Así pues, el cambio se explica porque las cosas están compuestas de dos aspectos o elementos: la materia (que permanece la misma) y la forma, que cambia en cuanto pasa de estar en potencia en una cosa a estar en acto. Ahora bien, en los cambios hay dos elementos más. Para que la forma pase de estar en potencia a estar en acto, hace falta una causa que efectúe o provoque el cambio (en el caso del huevo que cambia a pollo, esta causa sería la gallina que incuba el huevo). A esta causa le llama Aristóteles causa eficiente. Y también hace falta una finalidad del cambio, una causa final la llama Aristóteles. Según él, todo en el cosmos obedece un orden "teleológico" por el que toda cosa persigue un fin: lograr su máxima perfección, que consiste en “ser en acto” (actualizar) todo lo que puede ser y perfecciona su naturaleza. Dicho de otro modo: toda cosa cambia y se mueve con el fin de desarrollar sus mejores potencialidades (por ejemplo, la mejor y más propia potencialidad de un huevo es llegar a ser pollo, y la de una gallina, reproducirse a través de sus crías, y la de las crías crecer y llegar a ser gallinas, etc.).

En conclusión: en todo cambio intervienen cuatro causas. La causa material (la materia, que es lo más pasivo del cambio, se limita a recibir una forma u otra), la causa formal (la forma en potencia que pasa a ser en acto), la causa eficiente (el agente que efectúa el cambio) y la causa final (la finalidad del cambio).


Todo cambio tiene, así, sus causas. Pero como no podemos llevar la cadena causal al infinito, ha de existir una causa última de todo cambio (sin que ella misma sea causada). Esta causa es Dios. Dios es causa incausada, pues no puede haber una causa mayor que Dios. Dado que ninguna causa le afecta, Dios no cambia ni se mueve (es como un “motor inmóvil”, dice Aristóteles). Como no cambia, carece de potencialidad, es puro acto, es decir: está totalmente desarrollado, es perfecto. Y, como perfecto, representa el fin de todos los fines (pues todos los seres tienden a la perfección). Como ser perfecto, el Dios aristotélico mueve a las cosas (estando él inmóvil, pues lo perfecto no necesita moverse) por pura atracción, como lo “amado” mueve al amante, dice Aristóteles.

¿Qué os parece esta teoría sobre el movimiento y el cambio? ¿Le encontráis algún problema?
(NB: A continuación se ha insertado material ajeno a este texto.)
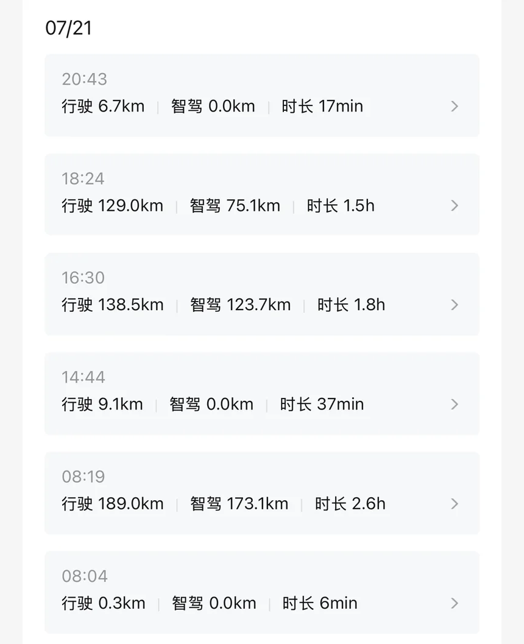Open the 18:24 trip chevron arrow
The width and height of the screenshot is (524, 644).
(454, 206)
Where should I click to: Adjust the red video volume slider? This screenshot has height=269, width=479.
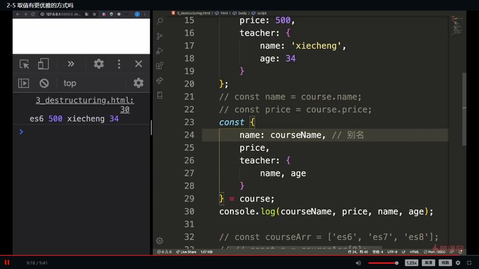pyautogui.click(x=383, y=263)
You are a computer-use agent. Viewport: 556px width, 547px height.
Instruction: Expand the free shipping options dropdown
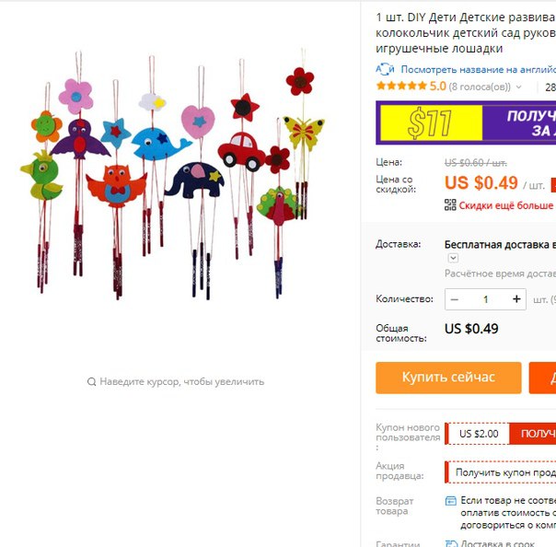(x=453, y=258)
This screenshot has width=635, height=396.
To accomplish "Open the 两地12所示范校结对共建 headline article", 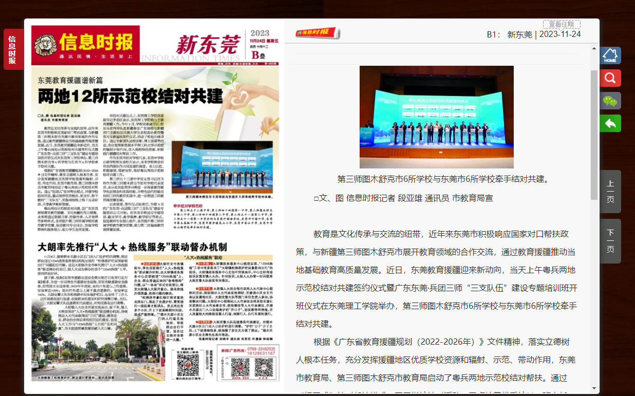I will [x=130, y=96].
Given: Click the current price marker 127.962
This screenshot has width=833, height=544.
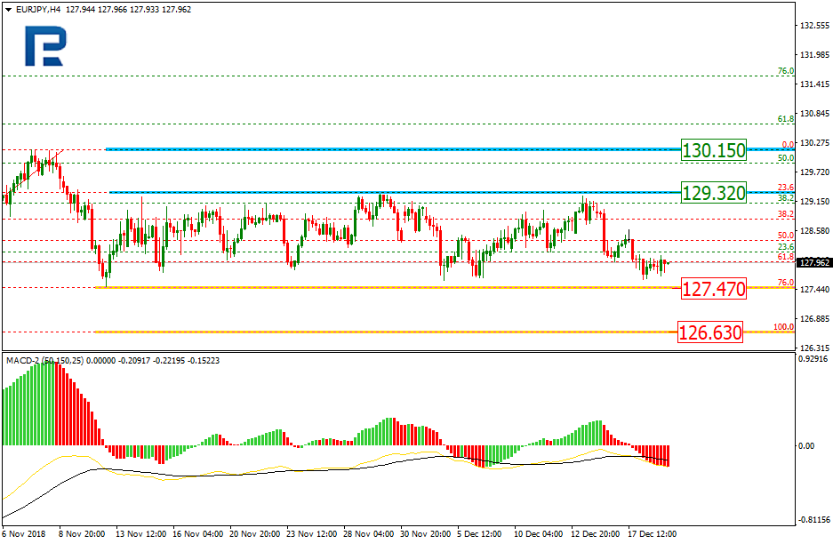Looking at the screenshot, I should tap(814, 263).
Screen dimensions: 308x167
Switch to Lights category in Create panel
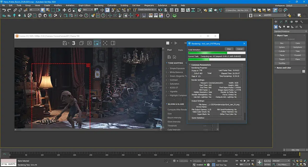tap(284, 27)
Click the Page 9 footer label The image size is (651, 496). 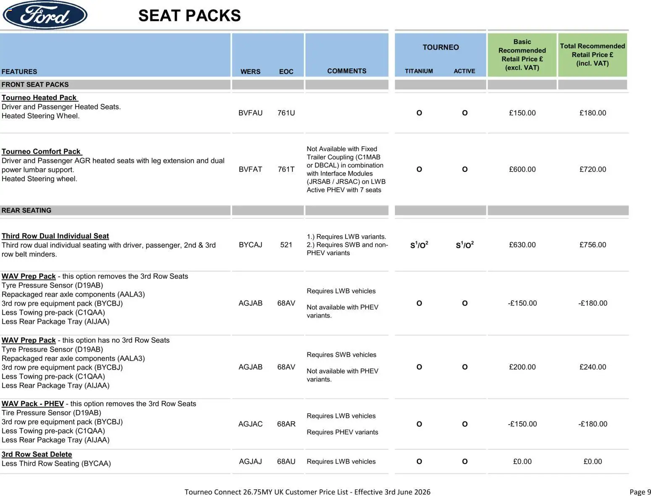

En general, podemos decir que:

A diferencia de Parménides, o incluso Platón, que niegan el cambio (lo reducen a algo "aparente"), Aristóteles explica cómo es posible el movimiento y el cambio. Aunque lo hace a costa de admitir un dualismo que, si lo pensamos a fondo, acarrea numerosos problemas. Por ejemplo:
(a) ¿Cómo es posible la relación entre materia y forma?
(b) ¿Qué tipo de realidad es “lo posible” o “ser en potencia”? ¿Cómo, dónde existen las cosas posibles? De otro lado, algo “en potencia” es y no es. ¿Cómo explicar eso?
(c) ¿Cómo explicar el paso de la potencia al acto? Podría parecer que Aristóteles se limita a cambiar el problema (pasar del no-ser al ser) de nivel (ahora sería pasar del no-ser-en-acto al ser-en-acto).
(d) ¿Cómo puede la materia permanecer siendo la misma durante el cambio si en sí misma (sin forma) no es nada? O, siendo tan sujeta al tiempo, ¿cómo podría “permanecer” en ningún sentido?

¿Se te ocurre alguna solución a estos problemas? ¿O algún otro problema que no hayamos descubierto aquí?